Thursday, February 4, 2010

Bulletproof


“All that I know is I’m breathing. All I can do is keep breathing.”

If I were going to pick up smoking it would be now. For real, the amount of stress that my anatomy class is already putting under is enough to make anyone smoke. Ahaha. But don’t worry, I’m not serious...at least I don’t think. I’ll save my smoking for those occasional cravings that generally come when under the influence of alcohol. You know what I’m talking about, right?


“This time, baby, I’ll be bulletproof”

So my last post was all about starting up my second semester at school, but I felt that I should fill you all in on what else has been up in my life since getting back to school. Probably the only noteworthy thing is whatever happened with Dan.

Yeah...

What did happen with that? Well...it’s whatever. I mean, it’s not whatever, but I need to make sure that’s how I feel about it, because I can’t be emotionally connected anymore. I’ve already figured out that, that isn’t going to work out well for me.

For the record, I’m pretty okay now. I’m moving on. Sometimes I stop and feel really sad and hurt. But for the most part being bitter is covering that up. The only difficulty I’ve been having is being truly angry at him. I don’t know why, either! I need to be angry at him, he was a douchebag, but I guess I’m just unwilling to believe that I was wrong about him. That everyone was wrong about him.

But it’s getting easier to be angry. It’s getting easier because I’m starting to think of all the reasons he should regret letting things end. I mean, I’m starting to wonder what direction that kid is taking his life in. The other morning Sammy and I were talking about him and just how screwed up he’s made his life. He did really poorly in school last semester and now his parents are threatening to make him move back home next year. So, instead of working his ass off this semester to get good grades he’s going to class high every day. I just don’t understand why someone could have so little motivation to change the way things are. He’s 20 years old for God’s sake!? And he’s okay with living in his parents house? Not being able to be around his friends who all live and socialize in the city? For what? So he can lay around and smoke all day? I just don’t understand it...and I guess I’m starting to see that it’s for the better that it’s not really any of my concern anymore.

That’s the thing though...that makes me so angry, but at the same time makes me feel like I should help. I have this thing where I feel like once I get emotionally involved--be it romantically or just platonically--I feel like it’s my duty to help. I WANT to help Dan, and I felt like when I thought we might get together, I COULD help. You always want to be the person that can get someone to change their ways. I wanted to be that for him. And that’s where things get a little messy for me.

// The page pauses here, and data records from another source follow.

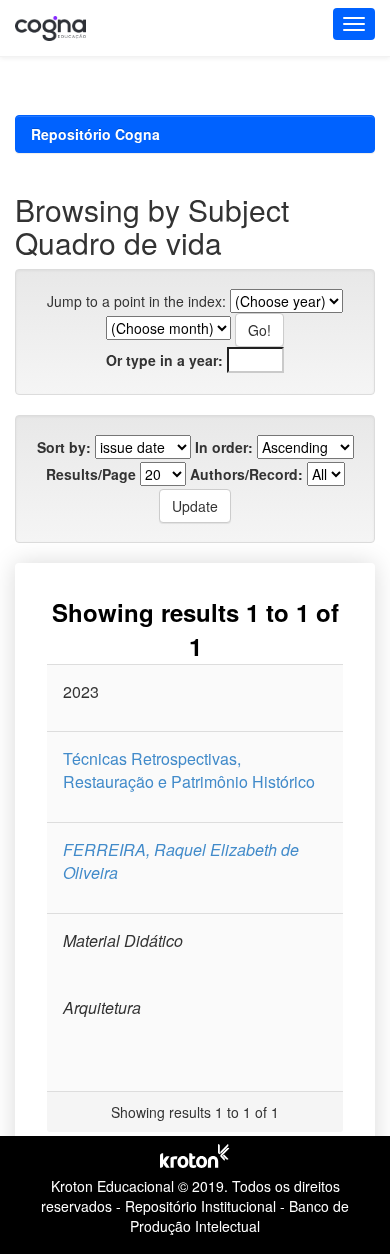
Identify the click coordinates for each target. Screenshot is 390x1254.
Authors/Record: (246, 474)
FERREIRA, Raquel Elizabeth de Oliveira (181, 861)
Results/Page (91, 474)
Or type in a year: (164, 360)
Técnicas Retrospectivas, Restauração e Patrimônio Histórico (189, 770)
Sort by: (64, 447)
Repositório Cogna (95, 134)
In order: (224, 447)
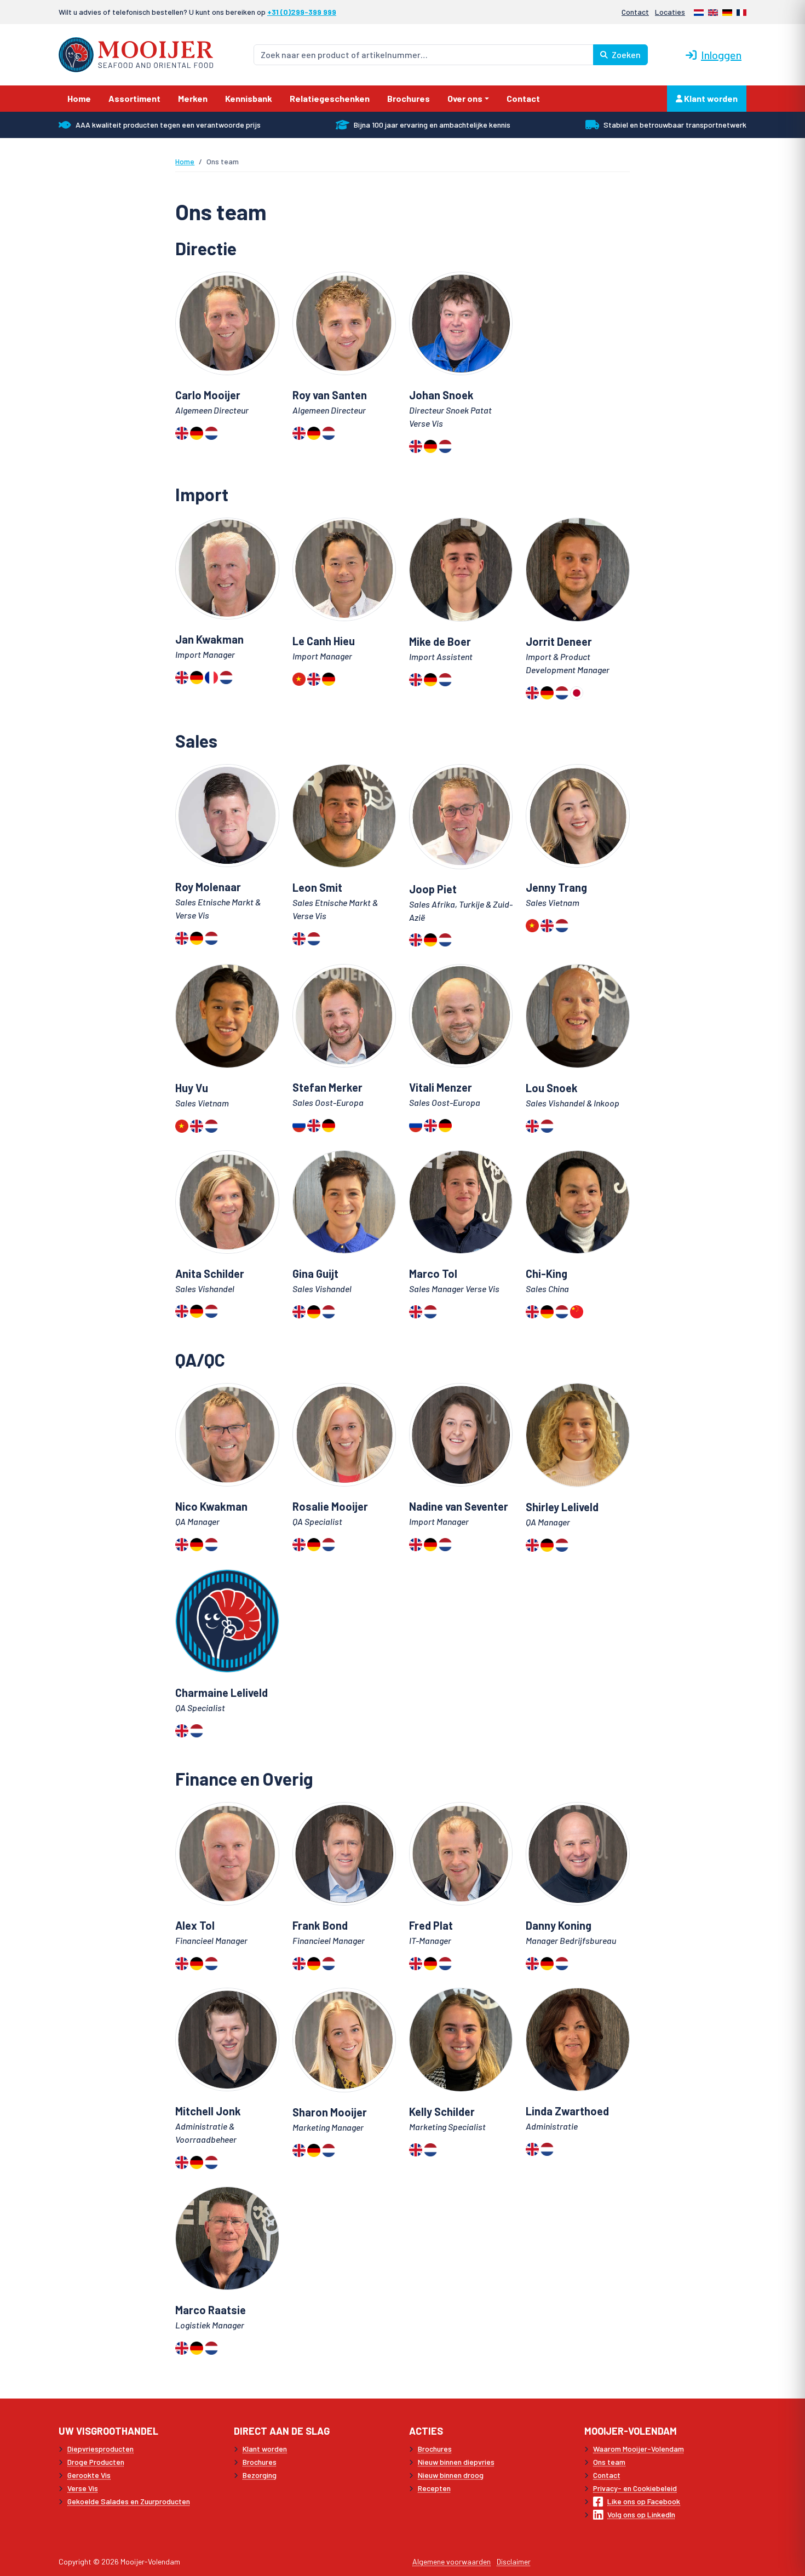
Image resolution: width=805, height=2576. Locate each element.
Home (184, 161)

But there’s no point holding on. If he doesn’t want me, I guess that’s his loss. I know I want my next relationship to be real. And if he can’t be that for me it’s not really worth my time. Maybe some time in the future he’ll come to his senses and we can work something out, but I’m not going to to hold out for him.

Looking past all the emotional shit that things falling through with Dan means, I’d like to take this moment to please get a high-five from all of you guys for getting with not just one but BOTH of the Caparrelli brothers! Woo-woo! Haha, if anything, I am glad I achieved that goal. Now Sammy and Kae are just trying to see how many other guys from that group of people I can get with. Ahaha.... Probably should stay away from getting too involved with any of them for now. But, I’ll keep my option open, you never know. I did, after all, say I never would get with Daniel, and look how that turned out. So I’m not going to disregard anything, but I’m also not going to invest in anything as of now.


It's all false love and affection”

Thank God February is a short month. I hate February. But this year mine is actually really busy. At least that will mean it will hopefully fly by. I can’t wait for March. For spring break, warmer weather, and the end of winter! I just ordered a whole bunch of new spring clothing online earlier this week. I’m going for a very antique look: lots of florals, lace, and silky/sheer tops. I feel like being in Richmond has really pushed me to take a few more risks with fashion and kind of develop more of a specific look for myself. I think I’ve also invested in some really good signature pieces for the upcoming season. I bought a pair of high-waisted shorts, a couple of sheath dresses, black bloomers (which I’m sooo psyched to wear), and even a romper (american apparel has another one I really want but it’s so damn expensive).


Also, my search for an apartment for next year has been steadily improving. Yesterday I found two really cute houses in the Fan that are actually really convenient for going to class on the Monroe Park Campus. We’ve (that is Kae, Lauren, and I) have decided that we’re just going to stay put for the next three years instead of searching for another apartment downtown our Junior year. Kae and I will just take the bus down to MCV for classes then. For one thing, the apartments downtown are more expensive and also a lot less cool. And also all our friends will be down on the main campus so it would be more convenient for socializing. Oh, and one of the apartments is on Park Avenue, which is where Lizz’s grandparents live, right? The house looks so cool from the outside (it's the house in the picture above), I can’t wait to go tour it!!